Plaintiff argues that its case was not exceptionally weak on the merits as its claim construction positions were well-supported by the intrinsic evidence and its path to establishing infringement was straightforward if its claim constructions had been adopted. (D.I. 154 at 1). Plaintiff asserts that whether collateral estoppel applies in this situation is not settled law and that it asserted good faith arguments that collateral estoppel should not apply. (Id. at 8). Plaintiff also contends that Defendants did not disclose the necessary information regarding how their systems operated until September 2020, after which Plaintiff agreed to stipulate to non-infringement. (Id. at 11). Plaintiff asserts that once it had the claim construction and the additional technical information, it promptly stipulated to non-infringement. (Id. at 16).
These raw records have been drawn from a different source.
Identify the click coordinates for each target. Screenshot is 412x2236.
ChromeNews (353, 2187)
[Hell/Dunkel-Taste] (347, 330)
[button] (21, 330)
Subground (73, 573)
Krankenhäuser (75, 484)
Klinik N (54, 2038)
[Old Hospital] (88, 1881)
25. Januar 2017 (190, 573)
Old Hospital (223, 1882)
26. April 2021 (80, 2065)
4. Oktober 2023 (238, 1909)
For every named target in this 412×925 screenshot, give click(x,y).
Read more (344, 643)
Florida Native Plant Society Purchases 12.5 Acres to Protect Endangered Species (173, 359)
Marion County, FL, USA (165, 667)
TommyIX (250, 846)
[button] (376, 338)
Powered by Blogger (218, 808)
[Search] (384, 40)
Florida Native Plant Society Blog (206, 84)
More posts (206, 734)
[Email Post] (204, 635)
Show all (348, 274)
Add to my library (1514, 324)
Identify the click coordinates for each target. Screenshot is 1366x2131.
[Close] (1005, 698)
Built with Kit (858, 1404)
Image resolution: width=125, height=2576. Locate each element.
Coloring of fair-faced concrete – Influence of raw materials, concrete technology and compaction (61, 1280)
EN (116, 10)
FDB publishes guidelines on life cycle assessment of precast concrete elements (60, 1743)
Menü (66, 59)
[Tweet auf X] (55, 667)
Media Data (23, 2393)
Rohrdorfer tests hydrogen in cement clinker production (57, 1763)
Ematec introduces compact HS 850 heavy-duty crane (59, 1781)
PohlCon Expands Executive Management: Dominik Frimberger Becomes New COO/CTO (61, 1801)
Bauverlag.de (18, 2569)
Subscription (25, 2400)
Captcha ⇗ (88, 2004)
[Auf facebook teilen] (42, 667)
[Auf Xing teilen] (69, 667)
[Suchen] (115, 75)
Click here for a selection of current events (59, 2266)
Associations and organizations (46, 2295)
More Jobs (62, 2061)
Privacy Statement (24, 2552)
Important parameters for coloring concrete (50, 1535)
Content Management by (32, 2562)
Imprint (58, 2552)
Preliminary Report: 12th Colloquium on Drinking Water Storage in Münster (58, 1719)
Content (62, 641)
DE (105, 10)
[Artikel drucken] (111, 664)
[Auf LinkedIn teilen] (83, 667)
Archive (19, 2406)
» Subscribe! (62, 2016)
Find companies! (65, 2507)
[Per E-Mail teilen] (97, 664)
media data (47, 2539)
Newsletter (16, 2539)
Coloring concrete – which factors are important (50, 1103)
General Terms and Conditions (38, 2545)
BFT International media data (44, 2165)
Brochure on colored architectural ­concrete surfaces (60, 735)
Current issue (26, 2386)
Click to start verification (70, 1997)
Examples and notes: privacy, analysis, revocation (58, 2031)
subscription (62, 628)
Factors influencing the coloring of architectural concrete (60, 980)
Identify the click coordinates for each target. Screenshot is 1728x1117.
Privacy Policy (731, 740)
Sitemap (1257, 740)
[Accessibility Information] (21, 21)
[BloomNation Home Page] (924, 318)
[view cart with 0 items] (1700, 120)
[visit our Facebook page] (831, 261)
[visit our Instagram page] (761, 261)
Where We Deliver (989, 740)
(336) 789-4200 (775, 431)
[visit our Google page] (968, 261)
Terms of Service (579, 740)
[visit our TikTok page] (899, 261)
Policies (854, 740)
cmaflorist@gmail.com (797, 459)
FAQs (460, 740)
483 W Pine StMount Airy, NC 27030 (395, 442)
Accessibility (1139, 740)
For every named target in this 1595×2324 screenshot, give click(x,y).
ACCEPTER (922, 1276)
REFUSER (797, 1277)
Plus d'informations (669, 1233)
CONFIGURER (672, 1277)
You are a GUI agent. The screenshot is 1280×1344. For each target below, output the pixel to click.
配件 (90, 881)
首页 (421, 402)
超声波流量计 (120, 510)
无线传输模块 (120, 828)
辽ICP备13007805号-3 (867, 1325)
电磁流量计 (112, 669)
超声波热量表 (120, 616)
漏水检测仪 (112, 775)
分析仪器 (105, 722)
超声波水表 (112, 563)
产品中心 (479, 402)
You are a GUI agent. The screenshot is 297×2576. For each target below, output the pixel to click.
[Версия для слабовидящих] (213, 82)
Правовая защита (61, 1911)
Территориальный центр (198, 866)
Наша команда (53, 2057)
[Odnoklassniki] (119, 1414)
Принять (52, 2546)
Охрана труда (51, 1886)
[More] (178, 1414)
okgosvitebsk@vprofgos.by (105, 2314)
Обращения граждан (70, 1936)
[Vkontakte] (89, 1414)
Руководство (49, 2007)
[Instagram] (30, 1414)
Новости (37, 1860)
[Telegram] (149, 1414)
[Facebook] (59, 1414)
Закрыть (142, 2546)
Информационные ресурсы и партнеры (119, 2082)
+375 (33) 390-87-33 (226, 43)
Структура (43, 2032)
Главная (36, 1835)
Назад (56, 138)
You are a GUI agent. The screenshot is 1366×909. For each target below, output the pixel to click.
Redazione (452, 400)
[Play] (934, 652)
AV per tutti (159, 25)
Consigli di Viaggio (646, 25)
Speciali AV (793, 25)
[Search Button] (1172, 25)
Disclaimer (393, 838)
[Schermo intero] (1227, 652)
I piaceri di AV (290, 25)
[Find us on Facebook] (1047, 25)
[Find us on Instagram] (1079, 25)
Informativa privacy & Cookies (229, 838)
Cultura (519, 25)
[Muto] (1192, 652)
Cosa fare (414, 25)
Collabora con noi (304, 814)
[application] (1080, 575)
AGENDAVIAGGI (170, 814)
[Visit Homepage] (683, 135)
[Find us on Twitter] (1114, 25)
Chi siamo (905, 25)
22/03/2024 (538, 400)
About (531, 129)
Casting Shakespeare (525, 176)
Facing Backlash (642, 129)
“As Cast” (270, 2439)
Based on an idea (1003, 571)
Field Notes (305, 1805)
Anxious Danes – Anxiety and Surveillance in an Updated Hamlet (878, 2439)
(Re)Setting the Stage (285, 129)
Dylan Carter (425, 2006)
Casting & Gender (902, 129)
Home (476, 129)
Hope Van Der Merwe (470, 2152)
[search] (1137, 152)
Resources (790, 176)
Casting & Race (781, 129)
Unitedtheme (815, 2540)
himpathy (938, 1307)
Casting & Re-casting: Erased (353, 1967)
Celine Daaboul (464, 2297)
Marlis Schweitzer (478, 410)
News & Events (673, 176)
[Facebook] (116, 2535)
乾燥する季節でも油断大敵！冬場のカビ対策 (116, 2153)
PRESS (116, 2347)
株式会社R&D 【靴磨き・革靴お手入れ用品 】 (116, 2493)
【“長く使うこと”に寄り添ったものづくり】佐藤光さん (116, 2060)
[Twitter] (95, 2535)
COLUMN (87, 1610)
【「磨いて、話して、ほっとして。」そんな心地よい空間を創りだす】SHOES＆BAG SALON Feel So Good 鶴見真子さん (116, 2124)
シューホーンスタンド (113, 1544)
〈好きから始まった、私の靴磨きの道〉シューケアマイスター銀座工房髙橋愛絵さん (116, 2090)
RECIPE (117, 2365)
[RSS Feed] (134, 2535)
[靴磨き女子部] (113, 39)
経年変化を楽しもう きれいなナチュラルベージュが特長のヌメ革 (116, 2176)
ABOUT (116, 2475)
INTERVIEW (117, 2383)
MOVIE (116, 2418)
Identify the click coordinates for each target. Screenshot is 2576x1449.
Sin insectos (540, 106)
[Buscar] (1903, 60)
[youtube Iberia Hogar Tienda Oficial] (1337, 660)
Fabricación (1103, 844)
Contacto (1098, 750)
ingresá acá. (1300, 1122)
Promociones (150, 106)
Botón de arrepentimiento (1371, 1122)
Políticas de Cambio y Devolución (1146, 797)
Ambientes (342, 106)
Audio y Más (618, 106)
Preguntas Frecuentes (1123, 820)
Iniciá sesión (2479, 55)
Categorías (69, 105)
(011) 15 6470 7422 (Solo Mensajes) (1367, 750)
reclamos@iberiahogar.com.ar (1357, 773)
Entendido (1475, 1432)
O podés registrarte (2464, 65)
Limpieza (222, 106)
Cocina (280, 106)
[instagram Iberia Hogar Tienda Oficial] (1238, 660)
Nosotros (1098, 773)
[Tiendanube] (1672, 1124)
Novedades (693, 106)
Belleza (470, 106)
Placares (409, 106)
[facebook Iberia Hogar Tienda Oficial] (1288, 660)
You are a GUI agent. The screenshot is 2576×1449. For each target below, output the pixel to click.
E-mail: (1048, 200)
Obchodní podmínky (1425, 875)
Plaintiff further argues that its litigation conduct was reasonable, as Defendants do not describe any bad faith behavior or misconduct committed by Plaintiff during litigation. (Id. at 13). Plaintiff also asserts that awarding fees in this case would not serve the purpose of deterrence as Plaintiff advanced reasonable positions during litigation and efficiently worked to resolve the suit after receiving an adverse ruling. (Id. at 17).

I agree with Plaintiff. Plaintiff's suit was not frivolous nor was its position on the merits objectively unreasonable. While it had previously litigated claim construction of certain terms of the patents-at-issue, there was no guarantee that those claims constructions would be adopted in this suit.

There is no controlling Federal Circuit authority on whether collateral estoppel applies when the previous suit was settled on appeal. (See D.I. 108 at 10 ("The parties agree that there is no controlling case from the Federal Circuit on the issue of finality of a judgment when the case is settled on appeal.")). Further, Plaintiff argued that collateral estoppel did not apply based on this Court's authority. (D.I. 154 at 8 (citing D.I. 96 at 23 n. 8)). In denying a motion for vacatur in a previous case, I stated, "I tend to think a case that has settled on appeal does not have any collateral estoppel effect on a party." Callwave Comm'ns LLC v. AT&T Mobility LLC, 12-1788-RGA, D.I. 326 at 3 (Oct. 10, 2017). In the instant case, I considered the issue more thoroughly, after meaningful briefing, and I reached a different conclusion. I conclude nevertheless that Plaintiff's argument for the opposite position was not frivolous or objectively unreasonable as there is no Federal Circuit precedent on which Plaintiff should have relied, and such prior authority as there was from me suggested that I was at least open to the idea that collateral estoppel might not apply.

My order in Callwave had a footnote commenting on the lack of briefing, which is why I said, "I tend to think...." I cited nothing in support of my view. --------

Defendants also contend that on the merits of Plaintiff's claim construction arguments it had no reasonable expectation of a materially different outcome regarding the patents' disavowal of set-top boxes for remote control. (Id. at 8-9). During claim construction in this case, I found that collateral estoppel applied, and I therefore did not revisit the merits of the Comcast court's claim construction. The Federal Circuit has "emphasized the wide latitude district courts have to refuse to add to the burdens of litigation by opening up issues that have not been litigated but are asserted as bases for a fee award." Thermolife Int'l LLC v. GNC Corp., 922 F.3d 1347, 1357 (Fed. Cir. 2019) (citing Spineology, Inc. v. Wright Med. Tech., Inc., 910 F.3d 1227, 1230 (Fed. Cir. 2018)). As the merits of Plaintiff's claim construction arguments were not "meaningfully considered" during claim construction in this case, id., and the briefing now is at best cursory, I will not open up that issue in considering Defendants' motion for fees.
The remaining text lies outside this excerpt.